Those who have visited Maui may have taken the famous ride up Haleakula at 3 AM in the AM to see the mythical sunrise the ancient Polyanesians did and named it what they did. Tourists often take the 38 mile all downhill bike ride on special bikes through 15 temperature zones to the beach below.

We just got back from our trip ( very 5 years) to Maui and Kauai 2 weeks ago. This year in fact we took a 5 hour horseback ride down the trial into the caldera (8 miles by 5 miles) which dropped us 4,000 ft into the floor of the volcano. NO plants, cinder cones, like the face of the moon. Homw of the famous Silversword plant as thats the only place on earth it grows.

Dave


----------



## NewportNewbie (Jul 30, 2011)

imagine2frolic said:


> Once the main is up it should explain itself.....*IMAGINE*.........i2f


LOVE YOUR BLOG!!!! I have been reading and you inspired my blog! Keep it up!


----------



## ebs001 (May 8, 2006)

Our boat is named "Wind Swept I". Because we are Canada we had to add the "I" suffix as only one boat in the whole country can be registered with a particular name and there already was a "Wind Swept". If I got the chance to name a boat, I think I will name it "Crisis Management"


----------



## mgmhead (Jan 14, 2007)

StormBay said:


> Ours is "Moitessier" after Bernard, who's books and adventures inspired my wife and I to seriously consider cursing in the first place.


Yea, I sometimes curse too!


----------



## rugosa (Aug 30, 2011)

Worked for a heavy drinker years back - called his stinkpot Sclerosis of the River

C & C custom 45 out of Rochester, midwatch blue with custom rainbow waterline graphics - Dorothy Gale, hailing port Kansas of course

Rugosa (japanese rose) - Herreshoff New York 40 built 1925, Bremuda winner 1928, a fast & beautiful classic sled, one of 4 remaining from 14, rumored to be restored and active in Scandinavia


----------



## killarney_sailor (May 4, 2006)

AiniA

Also Canadian-registered and it is very hard to get a unique name without a trailing number. My wife is Chinese and "Ai ni" means "love you" in Chinese. We added the extra 'A' to make the name a palindrome. 

Many Americans think that Canadians add 'eh' to everything they say, so we tell them the name means 'Love you, eh' in Chinese.

Any other palindromic names out there? We have friends whose boat is named "Toot" but would like to know of others.


----------



## GaryC5551 (Mar 3, 2006)

Meteora,
From the area in Greece with the monasteries on the rock spires. Meteora "Suspended between the Earth and Sky."

### [Available data]
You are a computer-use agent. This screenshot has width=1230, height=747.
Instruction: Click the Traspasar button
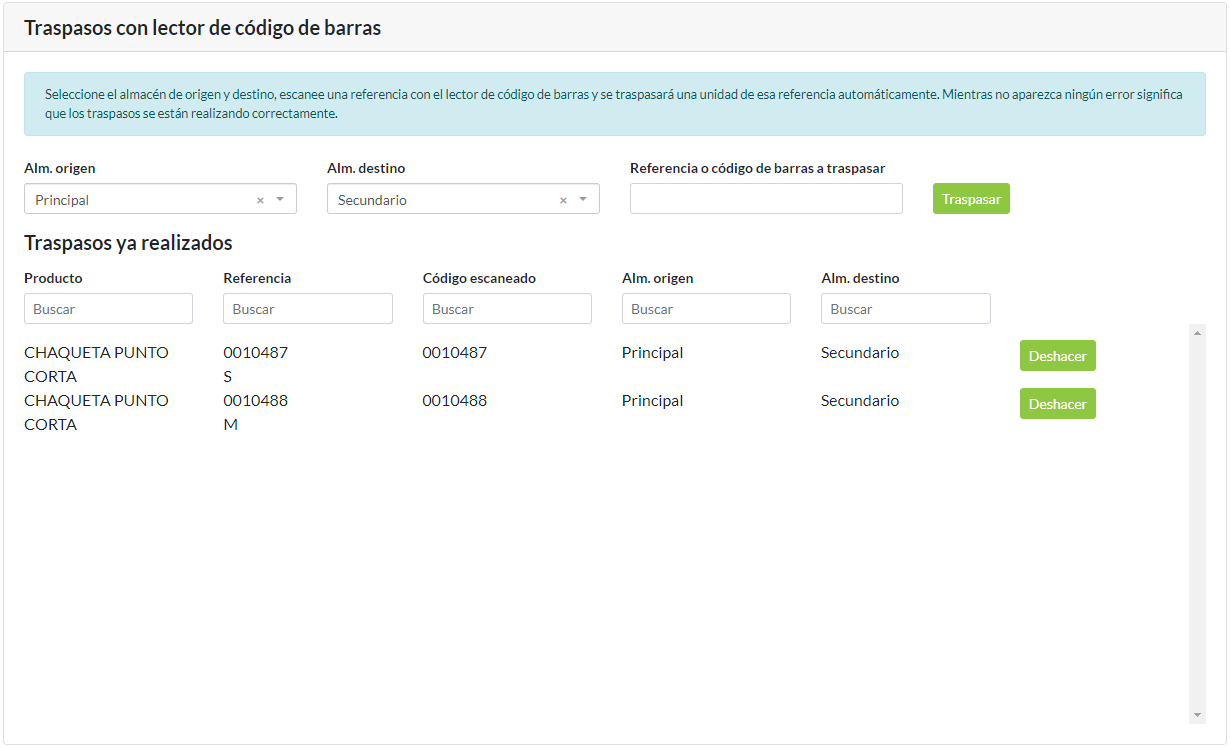click(971, 199)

### [What you should do]
Continue the forum thread about boat names, starting right after the post that explains the name Meteora.

### [Result of this task]
----------



## dhays (Jul 9, 2010)

Minnewaska said:


> Minnewaska is the name of the crystal clear lake where I had my first date with my wife. It is from the local Indian word meaning 'good water'.
> 
> The name is in reserve as we haven't changed the PO's name yet. Too much hassle to the documentation and we couldn't get it done before the delivery had to leave.


I changed the name of my CG Documented Boat when I purchased it. It really wasn't a problem at all, it just took a while for the paperwork to go through.


----------



## dhays (Jul 9, 2010)

Our boat name is simple and the reasons behind it are outlined on the opening page of my blog. Naming a boat is very personal, and for us, a difficult decision. For me, I never was into the "cute and clever" names. However names, just like the boats they are painted on, are very individual.


----------



## mgmhead (Jan 14, 2007)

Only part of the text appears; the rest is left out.